• Entries taken from a collection
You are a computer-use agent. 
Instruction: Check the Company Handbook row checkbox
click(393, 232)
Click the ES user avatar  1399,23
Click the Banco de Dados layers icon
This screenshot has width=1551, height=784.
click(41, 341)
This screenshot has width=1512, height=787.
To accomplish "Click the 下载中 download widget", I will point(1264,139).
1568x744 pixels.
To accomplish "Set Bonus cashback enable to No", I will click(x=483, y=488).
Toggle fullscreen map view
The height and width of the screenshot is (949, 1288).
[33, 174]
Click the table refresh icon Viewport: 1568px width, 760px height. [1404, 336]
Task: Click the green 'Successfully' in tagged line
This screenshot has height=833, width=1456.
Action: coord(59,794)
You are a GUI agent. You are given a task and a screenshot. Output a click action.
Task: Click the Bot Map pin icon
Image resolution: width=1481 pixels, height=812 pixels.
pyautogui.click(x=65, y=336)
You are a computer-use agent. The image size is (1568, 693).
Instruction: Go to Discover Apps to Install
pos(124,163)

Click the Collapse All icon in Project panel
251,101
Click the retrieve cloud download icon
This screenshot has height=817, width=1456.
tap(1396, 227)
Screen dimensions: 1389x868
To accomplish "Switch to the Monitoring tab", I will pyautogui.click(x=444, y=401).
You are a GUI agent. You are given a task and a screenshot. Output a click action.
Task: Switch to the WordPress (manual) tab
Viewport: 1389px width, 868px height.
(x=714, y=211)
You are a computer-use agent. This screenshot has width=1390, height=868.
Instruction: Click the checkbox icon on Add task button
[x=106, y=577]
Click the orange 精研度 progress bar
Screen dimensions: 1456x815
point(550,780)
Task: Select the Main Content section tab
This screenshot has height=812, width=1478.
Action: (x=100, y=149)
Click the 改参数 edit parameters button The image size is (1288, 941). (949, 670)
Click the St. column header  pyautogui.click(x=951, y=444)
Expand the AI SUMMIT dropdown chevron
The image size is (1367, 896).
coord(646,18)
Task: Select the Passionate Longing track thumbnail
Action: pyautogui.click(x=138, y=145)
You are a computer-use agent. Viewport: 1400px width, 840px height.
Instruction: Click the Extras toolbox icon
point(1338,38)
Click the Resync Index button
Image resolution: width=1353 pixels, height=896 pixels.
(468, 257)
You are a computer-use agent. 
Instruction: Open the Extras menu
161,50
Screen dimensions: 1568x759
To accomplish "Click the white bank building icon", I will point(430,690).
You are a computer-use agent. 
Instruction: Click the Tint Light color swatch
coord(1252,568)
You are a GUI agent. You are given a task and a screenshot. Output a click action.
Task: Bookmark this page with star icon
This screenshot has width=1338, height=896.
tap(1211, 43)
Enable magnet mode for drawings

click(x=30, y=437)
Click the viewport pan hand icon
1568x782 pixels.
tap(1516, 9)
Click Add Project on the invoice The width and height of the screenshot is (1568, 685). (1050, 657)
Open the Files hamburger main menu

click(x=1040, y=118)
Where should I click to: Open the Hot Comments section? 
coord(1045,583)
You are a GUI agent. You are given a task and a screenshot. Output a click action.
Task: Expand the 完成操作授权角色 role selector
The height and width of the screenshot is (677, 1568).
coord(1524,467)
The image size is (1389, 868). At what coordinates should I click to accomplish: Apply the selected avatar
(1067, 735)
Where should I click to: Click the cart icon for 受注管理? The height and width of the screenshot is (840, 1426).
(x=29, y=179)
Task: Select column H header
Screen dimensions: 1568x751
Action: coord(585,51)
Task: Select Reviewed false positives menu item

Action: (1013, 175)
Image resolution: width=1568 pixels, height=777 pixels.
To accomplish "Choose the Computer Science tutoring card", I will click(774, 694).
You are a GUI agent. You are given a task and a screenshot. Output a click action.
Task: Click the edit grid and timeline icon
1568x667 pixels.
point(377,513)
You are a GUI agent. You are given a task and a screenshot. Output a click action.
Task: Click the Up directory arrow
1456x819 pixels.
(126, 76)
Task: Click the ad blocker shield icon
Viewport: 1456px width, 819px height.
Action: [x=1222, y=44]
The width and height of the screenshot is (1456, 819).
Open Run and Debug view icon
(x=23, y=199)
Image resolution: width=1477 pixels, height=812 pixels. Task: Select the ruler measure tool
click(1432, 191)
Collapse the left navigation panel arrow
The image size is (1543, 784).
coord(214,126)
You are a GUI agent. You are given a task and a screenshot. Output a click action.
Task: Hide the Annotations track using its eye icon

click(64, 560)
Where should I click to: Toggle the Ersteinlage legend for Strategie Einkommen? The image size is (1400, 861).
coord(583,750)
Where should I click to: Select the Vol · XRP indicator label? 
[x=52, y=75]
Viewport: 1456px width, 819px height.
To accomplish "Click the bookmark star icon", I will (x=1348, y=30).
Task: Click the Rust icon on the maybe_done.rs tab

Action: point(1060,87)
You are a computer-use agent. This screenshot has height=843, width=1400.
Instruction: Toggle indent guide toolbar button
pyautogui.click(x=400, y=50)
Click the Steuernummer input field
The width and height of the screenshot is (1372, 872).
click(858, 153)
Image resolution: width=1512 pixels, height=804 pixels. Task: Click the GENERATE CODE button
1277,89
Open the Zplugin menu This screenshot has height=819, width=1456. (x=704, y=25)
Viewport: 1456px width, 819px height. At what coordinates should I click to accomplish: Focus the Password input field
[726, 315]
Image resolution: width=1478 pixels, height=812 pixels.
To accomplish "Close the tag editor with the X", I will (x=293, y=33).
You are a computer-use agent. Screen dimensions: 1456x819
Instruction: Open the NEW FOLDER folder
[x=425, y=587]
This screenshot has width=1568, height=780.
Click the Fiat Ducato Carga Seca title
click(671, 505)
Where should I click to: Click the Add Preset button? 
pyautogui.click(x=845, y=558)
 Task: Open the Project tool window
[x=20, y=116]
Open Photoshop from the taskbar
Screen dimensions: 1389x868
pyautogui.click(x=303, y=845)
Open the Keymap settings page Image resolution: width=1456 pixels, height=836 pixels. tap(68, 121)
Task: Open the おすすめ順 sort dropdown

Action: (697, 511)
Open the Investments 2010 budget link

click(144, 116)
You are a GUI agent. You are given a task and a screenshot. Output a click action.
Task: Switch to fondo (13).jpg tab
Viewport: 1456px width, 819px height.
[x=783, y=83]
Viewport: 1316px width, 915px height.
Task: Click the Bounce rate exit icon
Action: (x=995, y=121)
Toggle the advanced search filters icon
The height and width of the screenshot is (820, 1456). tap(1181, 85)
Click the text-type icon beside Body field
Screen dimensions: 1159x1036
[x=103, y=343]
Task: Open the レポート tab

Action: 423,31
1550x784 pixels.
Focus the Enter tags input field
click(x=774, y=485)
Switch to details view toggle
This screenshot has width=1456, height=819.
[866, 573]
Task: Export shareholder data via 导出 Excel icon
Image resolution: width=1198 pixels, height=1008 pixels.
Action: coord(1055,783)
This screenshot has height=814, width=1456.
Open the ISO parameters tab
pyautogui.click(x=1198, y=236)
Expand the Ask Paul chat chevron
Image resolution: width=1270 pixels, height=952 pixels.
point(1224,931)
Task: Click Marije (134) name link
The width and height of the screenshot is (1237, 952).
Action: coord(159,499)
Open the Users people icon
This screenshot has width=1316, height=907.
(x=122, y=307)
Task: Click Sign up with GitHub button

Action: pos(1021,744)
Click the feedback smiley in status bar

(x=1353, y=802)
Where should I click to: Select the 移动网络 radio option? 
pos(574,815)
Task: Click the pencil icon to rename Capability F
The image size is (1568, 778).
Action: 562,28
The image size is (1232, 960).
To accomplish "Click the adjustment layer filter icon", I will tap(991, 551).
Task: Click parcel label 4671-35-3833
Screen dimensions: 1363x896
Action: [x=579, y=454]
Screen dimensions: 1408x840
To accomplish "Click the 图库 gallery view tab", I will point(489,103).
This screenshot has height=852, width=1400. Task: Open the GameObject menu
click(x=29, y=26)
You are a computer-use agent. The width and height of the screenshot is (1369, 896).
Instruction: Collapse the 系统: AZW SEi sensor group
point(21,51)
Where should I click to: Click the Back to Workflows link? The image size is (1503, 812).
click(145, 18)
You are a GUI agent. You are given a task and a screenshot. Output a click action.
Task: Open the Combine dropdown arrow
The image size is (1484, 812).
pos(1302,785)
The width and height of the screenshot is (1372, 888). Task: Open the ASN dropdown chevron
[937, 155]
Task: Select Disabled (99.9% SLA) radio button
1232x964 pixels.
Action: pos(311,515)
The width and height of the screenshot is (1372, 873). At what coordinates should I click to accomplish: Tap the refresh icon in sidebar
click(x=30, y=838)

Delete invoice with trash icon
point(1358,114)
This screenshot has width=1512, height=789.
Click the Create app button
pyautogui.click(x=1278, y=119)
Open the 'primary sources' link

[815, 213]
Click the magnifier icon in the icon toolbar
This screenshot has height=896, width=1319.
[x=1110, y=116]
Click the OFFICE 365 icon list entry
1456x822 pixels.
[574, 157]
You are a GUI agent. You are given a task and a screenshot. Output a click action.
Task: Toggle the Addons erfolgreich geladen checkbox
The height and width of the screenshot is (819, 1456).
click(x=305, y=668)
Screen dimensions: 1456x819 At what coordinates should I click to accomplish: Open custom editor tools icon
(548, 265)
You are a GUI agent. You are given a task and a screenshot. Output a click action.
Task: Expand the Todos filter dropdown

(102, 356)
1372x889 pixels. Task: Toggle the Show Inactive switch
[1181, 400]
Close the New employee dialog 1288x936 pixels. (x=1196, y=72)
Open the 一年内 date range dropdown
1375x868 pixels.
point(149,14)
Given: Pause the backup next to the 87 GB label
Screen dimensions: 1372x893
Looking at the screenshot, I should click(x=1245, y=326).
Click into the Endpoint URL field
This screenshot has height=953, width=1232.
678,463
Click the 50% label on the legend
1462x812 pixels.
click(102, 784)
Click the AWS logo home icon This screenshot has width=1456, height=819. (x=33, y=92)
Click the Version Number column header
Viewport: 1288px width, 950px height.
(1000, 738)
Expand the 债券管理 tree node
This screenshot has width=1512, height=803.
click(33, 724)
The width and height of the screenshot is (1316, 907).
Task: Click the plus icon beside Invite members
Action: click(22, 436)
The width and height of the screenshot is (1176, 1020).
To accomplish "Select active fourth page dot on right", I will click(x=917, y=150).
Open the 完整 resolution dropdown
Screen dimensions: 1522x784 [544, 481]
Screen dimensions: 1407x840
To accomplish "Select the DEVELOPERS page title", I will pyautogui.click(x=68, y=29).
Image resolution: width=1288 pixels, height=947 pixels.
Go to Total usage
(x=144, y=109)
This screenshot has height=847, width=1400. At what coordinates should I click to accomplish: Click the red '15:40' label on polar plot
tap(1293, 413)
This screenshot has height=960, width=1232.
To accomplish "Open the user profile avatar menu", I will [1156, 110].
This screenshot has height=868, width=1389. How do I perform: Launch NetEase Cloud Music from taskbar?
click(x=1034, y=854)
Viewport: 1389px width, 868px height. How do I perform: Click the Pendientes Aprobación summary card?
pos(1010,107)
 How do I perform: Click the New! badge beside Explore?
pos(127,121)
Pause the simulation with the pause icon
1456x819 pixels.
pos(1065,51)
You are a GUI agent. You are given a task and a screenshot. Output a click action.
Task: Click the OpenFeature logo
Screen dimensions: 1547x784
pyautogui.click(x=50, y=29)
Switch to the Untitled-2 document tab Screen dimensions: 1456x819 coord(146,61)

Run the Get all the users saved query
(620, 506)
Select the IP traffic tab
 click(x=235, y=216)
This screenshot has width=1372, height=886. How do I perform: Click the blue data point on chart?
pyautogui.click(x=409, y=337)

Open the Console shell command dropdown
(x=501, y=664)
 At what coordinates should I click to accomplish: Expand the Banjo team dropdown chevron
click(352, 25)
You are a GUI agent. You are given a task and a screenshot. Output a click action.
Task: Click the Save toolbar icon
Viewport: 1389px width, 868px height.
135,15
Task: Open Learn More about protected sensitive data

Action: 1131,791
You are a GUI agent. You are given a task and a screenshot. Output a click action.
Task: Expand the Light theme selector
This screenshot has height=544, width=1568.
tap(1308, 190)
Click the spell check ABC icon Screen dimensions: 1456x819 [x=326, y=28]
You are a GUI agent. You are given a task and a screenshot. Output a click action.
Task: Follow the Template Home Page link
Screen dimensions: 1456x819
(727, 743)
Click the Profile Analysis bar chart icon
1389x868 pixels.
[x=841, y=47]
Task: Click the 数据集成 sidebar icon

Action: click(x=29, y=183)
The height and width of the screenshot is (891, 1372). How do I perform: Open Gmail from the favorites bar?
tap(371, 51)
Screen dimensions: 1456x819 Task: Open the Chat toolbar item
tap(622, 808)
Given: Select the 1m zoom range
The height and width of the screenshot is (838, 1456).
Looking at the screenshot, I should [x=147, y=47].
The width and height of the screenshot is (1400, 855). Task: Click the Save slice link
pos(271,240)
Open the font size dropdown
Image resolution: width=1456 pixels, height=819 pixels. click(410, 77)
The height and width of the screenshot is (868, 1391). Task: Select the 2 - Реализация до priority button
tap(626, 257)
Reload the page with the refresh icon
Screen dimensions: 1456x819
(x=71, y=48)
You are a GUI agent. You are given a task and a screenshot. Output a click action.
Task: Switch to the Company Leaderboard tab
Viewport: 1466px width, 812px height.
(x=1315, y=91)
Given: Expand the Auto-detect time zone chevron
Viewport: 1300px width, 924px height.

• Aim of the task
The word to look for is "star"; copy out every line of the entries that holds it.

• Response area
Task: Bookmark this page with star icon
To accomplish "Click the bookmark star icon", I will (x=1348, y=30).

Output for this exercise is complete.